The absolutism of a principle is directly proportional to the irreducibility of its context.
Here’s an absolute principle: all principles are situational.
This kind of conundrum gives people headaches. Conservatives despise “moral relativism” for that reason. They can’t deal with the internal contradiction. It’s anxiety-provoking.
The universe itself, the Grand Context, is this same conundrum. The Big Bang implies that the universe has a physical and a temporal boundary. What’s outside it? What existed before? It’s impossible to say. So we posit God, He who exists outside the knowable.
To Aristotle, the orbiting stars and planets were a set of nested spheres set in motion by the Prime Mover. Medieval Christians equated the Prime Mover to God. For them, there was one system, one environment, one context, divinely ordained, and the goal of humanity was to live in harmony with the music of the spheres.

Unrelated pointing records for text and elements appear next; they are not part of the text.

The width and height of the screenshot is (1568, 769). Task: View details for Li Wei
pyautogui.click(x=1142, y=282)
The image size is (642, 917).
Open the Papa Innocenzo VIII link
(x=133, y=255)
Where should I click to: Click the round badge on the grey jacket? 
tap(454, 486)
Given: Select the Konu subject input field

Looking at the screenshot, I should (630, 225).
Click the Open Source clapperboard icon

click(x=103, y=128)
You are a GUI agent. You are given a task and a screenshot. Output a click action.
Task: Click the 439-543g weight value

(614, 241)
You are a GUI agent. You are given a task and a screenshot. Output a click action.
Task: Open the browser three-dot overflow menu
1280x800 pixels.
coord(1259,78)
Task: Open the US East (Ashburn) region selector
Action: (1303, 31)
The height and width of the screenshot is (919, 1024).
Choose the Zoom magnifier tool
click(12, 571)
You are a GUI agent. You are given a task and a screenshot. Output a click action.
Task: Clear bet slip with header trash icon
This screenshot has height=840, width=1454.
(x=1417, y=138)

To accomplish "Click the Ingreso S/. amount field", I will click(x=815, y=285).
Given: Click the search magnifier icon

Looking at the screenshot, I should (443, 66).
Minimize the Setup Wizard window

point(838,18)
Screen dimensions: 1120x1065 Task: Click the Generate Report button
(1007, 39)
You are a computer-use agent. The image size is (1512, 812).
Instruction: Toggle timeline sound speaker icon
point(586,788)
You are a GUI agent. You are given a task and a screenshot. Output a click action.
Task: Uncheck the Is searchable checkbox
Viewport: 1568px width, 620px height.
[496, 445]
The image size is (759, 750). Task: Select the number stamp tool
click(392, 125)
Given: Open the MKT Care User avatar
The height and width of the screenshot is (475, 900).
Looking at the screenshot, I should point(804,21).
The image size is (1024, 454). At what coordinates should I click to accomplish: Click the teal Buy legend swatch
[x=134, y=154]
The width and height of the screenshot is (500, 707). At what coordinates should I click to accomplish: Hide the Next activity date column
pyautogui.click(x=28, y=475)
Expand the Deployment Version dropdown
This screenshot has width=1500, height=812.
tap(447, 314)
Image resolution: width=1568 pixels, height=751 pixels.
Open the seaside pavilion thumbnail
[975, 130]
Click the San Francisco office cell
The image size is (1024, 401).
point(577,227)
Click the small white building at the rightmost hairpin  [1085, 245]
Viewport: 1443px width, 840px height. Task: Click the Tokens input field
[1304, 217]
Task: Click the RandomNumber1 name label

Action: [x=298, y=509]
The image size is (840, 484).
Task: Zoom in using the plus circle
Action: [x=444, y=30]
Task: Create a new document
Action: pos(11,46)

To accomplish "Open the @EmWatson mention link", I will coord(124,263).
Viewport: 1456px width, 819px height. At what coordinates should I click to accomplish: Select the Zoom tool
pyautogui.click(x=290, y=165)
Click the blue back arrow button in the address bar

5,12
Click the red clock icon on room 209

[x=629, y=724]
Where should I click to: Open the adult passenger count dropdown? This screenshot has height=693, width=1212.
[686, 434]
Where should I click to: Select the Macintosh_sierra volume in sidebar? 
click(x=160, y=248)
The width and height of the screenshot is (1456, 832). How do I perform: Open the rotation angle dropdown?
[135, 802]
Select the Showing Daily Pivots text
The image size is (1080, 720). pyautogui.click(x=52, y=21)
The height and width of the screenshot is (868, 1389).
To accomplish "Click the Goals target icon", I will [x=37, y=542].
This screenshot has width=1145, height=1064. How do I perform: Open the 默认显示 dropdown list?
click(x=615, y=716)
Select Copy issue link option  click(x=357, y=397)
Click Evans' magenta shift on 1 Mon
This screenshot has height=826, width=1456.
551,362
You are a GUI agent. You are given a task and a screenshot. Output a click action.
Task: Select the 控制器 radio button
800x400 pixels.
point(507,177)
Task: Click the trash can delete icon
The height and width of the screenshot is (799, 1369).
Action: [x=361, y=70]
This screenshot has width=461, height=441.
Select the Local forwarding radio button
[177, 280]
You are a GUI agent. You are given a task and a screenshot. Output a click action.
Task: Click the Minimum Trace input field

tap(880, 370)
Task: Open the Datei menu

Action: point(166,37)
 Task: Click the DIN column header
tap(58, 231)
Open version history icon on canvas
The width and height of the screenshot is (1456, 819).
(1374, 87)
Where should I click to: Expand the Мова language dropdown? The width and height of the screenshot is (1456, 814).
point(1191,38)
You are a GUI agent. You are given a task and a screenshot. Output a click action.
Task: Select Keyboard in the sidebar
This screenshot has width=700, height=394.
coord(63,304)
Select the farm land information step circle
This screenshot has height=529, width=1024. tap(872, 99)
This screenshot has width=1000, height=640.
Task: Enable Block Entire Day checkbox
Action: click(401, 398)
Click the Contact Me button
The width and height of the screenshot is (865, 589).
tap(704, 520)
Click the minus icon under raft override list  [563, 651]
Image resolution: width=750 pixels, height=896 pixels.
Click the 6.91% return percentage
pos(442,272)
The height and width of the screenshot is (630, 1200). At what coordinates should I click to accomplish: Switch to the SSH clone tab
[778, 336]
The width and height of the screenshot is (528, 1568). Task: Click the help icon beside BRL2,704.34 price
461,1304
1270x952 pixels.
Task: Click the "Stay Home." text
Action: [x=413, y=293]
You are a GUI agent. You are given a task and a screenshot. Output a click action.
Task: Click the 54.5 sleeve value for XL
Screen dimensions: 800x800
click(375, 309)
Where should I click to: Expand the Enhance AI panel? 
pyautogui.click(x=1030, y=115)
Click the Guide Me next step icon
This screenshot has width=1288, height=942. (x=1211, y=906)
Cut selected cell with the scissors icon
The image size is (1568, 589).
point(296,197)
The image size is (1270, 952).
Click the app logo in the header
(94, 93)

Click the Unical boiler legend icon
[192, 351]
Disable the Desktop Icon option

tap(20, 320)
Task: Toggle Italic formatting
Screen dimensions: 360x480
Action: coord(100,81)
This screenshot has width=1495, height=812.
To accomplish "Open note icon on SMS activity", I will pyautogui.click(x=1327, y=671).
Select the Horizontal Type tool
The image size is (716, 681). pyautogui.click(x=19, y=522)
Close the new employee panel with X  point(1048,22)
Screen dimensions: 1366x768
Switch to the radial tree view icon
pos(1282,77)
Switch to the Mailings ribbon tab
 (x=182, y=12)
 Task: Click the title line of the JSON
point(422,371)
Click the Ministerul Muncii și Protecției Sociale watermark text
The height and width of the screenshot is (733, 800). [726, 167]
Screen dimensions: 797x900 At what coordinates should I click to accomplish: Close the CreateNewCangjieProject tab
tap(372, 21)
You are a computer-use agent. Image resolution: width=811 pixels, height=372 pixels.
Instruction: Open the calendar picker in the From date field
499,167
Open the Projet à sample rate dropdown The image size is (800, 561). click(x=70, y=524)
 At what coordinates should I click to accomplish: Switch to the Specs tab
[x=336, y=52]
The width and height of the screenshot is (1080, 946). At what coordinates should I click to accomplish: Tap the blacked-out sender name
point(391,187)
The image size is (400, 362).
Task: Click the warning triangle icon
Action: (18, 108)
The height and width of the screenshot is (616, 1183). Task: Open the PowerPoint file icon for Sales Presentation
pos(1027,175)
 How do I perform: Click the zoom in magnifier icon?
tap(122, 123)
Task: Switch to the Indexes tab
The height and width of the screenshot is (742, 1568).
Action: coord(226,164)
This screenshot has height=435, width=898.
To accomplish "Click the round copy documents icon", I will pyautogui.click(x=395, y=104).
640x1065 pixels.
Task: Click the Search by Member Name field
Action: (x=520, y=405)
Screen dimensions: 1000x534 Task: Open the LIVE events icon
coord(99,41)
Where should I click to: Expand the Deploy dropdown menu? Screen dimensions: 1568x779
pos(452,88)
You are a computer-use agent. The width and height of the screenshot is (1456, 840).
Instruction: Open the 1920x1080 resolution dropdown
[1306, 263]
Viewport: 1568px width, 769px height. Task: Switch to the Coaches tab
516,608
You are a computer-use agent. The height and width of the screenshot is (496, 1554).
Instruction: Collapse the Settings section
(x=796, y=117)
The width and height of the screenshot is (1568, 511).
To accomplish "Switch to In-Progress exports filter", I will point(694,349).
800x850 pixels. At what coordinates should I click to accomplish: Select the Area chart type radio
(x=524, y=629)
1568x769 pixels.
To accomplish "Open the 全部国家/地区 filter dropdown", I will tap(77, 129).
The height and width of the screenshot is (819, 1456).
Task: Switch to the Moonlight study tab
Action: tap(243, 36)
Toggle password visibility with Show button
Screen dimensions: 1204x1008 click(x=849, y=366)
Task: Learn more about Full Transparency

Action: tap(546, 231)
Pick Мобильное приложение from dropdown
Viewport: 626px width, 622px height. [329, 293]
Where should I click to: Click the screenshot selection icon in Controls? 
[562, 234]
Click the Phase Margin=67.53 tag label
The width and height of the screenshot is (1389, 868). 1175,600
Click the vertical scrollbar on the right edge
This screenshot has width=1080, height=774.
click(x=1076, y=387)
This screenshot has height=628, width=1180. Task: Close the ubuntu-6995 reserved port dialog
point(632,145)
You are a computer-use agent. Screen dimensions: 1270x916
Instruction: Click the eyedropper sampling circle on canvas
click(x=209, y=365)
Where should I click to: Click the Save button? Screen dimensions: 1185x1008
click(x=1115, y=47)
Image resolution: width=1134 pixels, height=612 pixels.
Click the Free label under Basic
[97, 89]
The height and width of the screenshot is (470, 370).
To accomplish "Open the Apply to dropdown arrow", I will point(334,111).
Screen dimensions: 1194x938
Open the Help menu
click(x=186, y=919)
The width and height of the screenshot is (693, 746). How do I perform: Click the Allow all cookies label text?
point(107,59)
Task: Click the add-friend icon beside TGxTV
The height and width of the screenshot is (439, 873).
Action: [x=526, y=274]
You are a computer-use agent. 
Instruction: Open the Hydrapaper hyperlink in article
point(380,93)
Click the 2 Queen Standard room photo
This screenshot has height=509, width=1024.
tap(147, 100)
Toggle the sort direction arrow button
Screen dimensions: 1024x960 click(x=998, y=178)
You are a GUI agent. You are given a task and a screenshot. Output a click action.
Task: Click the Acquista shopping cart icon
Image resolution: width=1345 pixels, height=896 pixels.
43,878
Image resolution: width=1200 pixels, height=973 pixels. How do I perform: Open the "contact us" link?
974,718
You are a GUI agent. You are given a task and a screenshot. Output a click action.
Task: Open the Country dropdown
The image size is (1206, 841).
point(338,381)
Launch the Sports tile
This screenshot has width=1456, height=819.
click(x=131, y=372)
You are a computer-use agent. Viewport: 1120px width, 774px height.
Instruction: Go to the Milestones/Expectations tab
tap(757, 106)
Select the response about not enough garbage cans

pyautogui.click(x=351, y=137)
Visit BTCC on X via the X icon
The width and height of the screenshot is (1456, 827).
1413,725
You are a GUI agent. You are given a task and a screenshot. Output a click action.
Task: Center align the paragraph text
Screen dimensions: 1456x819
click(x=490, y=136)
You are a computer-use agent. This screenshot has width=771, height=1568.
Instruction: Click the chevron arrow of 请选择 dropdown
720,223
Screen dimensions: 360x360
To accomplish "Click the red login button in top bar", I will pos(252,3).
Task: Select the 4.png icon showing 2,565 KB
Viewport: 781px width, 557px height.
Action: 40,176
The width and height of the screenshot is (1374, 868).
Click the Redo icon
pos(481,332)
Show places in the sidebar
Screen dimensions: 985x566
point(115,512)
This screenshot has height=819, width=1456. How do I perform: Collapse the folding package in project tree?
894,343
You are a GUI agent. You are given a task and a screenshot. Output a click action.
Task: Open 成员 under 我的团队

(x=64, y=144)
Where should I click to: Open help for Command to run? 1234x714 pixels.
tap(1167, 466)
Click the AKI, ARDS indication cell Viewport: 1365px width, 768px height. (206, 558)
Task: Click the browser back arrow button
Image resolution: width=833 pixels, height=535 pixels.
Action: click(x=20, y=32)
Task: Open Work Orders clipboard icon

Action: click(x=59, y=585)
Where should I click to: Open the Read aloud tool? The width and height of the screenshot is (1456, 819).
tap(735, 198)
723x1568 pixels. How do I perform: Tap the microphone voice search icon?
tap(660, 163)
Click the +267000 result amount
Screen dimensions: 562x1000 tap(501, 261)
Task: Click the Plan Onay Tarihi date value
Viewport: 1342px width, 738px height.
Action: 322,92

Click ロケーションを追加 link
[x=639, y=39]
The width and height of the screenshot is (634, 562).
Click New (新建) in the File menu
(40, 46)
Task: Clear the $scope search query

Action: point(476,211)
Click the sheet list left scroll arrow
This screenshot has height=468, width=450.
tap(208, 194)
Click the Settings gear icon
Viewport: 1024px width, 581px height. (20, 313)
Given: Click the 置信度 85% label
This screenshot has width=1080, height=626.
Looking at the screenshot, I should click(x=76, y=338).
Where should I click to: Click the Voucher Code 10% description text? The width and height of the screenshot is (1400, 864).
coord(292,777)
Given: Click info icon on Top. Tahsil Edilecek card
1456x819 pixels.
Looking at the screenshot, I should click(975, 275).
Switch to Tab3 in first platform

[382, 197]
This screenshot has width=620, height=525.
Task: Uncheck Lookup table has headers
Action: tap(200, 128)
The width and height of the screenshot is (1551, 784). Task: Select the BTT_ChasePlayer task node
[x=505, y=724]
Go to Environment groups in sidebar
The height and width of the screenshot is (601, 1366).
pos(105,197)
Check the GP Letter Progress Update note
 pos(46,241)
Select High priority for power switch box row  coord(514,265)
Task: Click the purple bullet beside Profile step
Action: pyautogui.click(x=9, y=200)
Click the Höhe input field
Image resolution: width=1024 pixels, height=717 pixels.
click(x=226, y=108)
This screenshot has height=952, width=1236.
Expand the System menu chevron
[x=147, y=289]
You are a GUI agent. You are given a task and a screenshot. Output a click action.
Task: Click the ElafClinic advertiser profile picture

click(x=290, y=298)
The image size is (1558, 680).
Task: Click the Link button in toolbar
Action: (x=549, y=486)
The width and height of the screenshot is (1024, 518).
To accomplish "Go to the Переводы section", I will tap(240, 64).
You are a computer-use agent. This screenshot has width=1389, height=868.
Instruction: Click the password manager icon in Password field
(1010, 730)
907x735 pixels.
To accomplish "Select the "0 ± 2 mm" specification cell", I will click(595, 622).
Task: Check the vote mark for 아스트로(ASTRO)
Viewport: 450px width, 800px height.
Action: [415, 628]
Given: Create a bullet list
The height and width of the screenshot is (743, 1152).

We’ve evolved a world view that’s pretty much the inverse, and it’s keeping us from seeing the climate crisis for the urgent situation it is.
We no longer have divine nested spheres. We have anthropogenic nested contexts.
We’ve constructed dynamic, interlocking rings of mental, social, and physical infrastructure and interposed this construct between us and the universe. This construct seems as real as nature itself, ambient and environmental, but of course it isn’t.
These nested spheres of context obscure the irreducible principle that we can’t alter the biosphere—the ultimate context—without consequence.
The biosphere is flashing its warnings: acidifying oceans, species retreating to higher latitudes and altitudes, precessing growing seasons, rising average global temperatures, more erratic weather, an increasingly serpentine jet stream, disappearing glaciers, and shrinking Arctic ice cap. But we’re unable separate these signals from the noise of our artificial environments, which seem more normal than nature itself.
It’s a failure to recognize context. It’s a cacophony of the spheres.